I'm interested in simulating the continuum limit of the 2D Ising model $$H=J\sum_{\langle i j\rangle} s_i s_j+ h \sum_i s_i$$

In one dimension I can fix average magnetization $$m=\langle s\rangle$$ and correlation length $$\xi=a\Delta i$$, $$a$$ being the lattice spacing, and take $$a\to 0$$. Because everything is exactly solvable, I can solve for $$\beta J$$ and $$\beta h$$ and expand about $$a=0$$ to find:

$$\beta J=-\frac{1}{2}\log(a)-\frac{1}{4}\log\left(\frac{1-m^2}{4\xi^2}\right)+O(a^2)$$ $$\beta h=a \frac{m}{2\xi}+O(a^3)$$

As I take $$a\to 0$$ I get a continuum theory with fixed correlation length and average magnetization. The logarithm is because the fixed point is at $$(\beta h,\beta J)=(0,\infty)$$.

In two dimensions, we have critical point $$(\beta h,\beta J)=(0,J_c)$$ and lots of great information given to us by critical exponent relationships like $$\xi\propto \tau^{-\nu}$$. But I haven't been able to figure out how to do the same thing.

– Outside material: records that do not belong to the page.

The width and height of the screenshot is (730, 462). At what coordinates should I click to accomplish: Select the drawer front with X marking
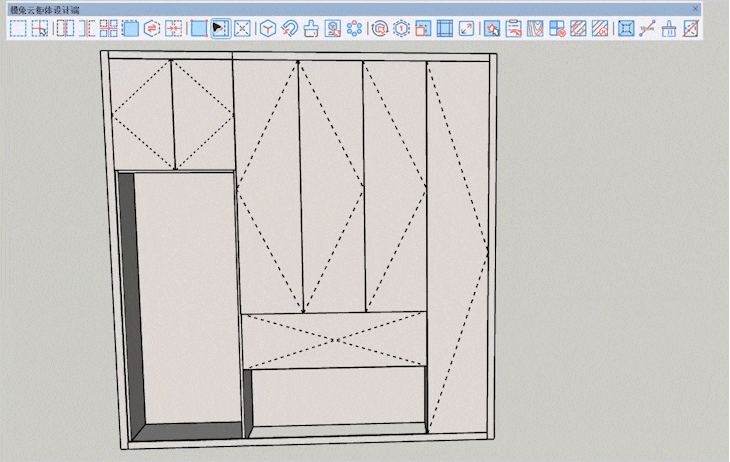click(x=335, y=340)
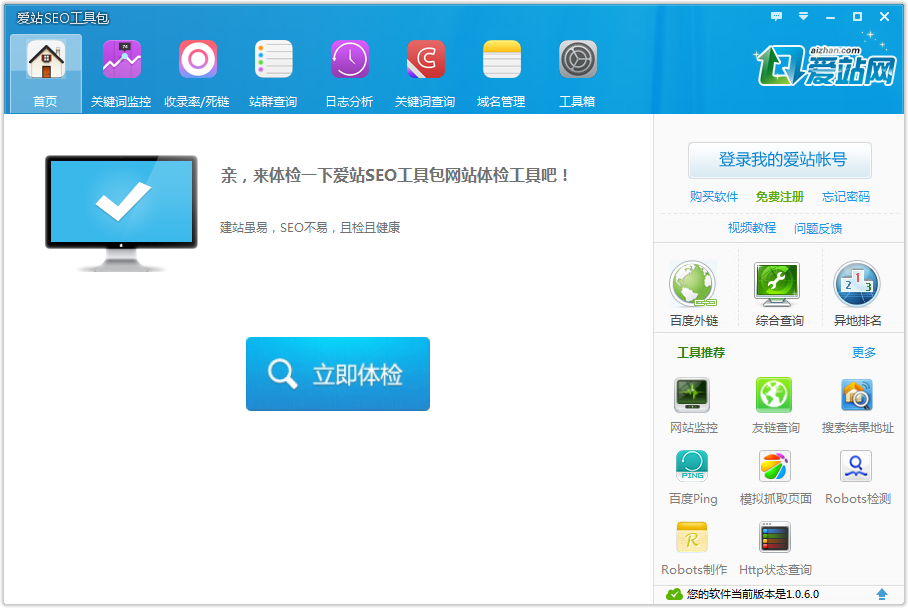Follow the 免费注册 link
Screen dimensions: 908x608
779,197
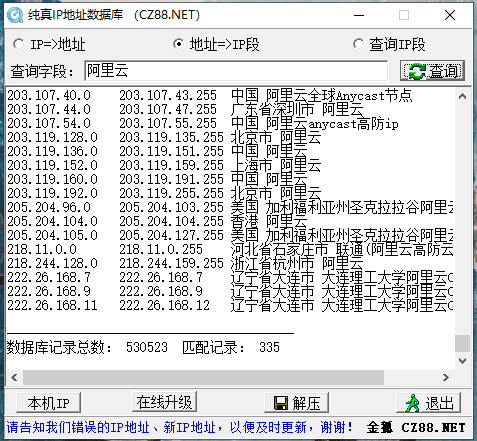This screenshot has height=441, width=477.
Task: Click the 本机IP button
Action: pyautogui.click(x=49, y=403)
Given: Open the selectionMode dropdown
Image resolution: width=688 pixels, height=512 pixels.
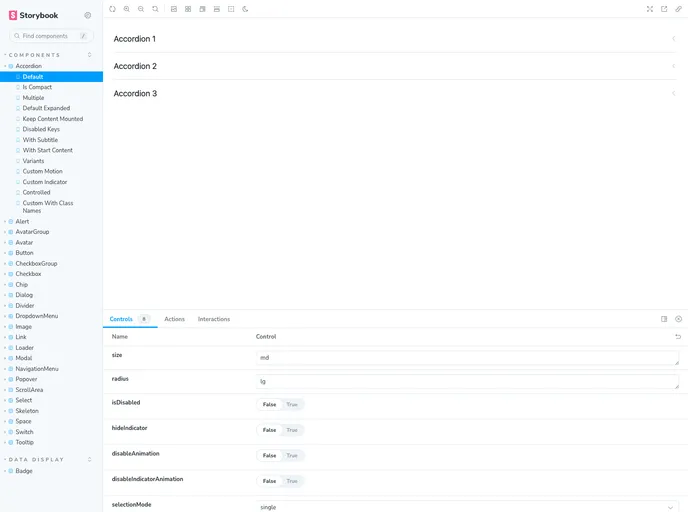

How can I take the $$a\to 0$$ limit with fixed (not necessarily known) $$m$$ and $$\xi$$? Is this essentially the same question as asking how to take the $$\xi\to \infty$$ limit at fixed $$\langle s\rangle$$? I assume the relationships $$\xi\propto \tau^{-\nu}$$, $$m\propto(-\tau)^\beta$$, and $$h\propto m^\delta|_{\tau=0}$$ will be needed (where this takes the viewpoint that $$\xi\to\infty$$ instead of the equivalent $$a\to 0$$ picture).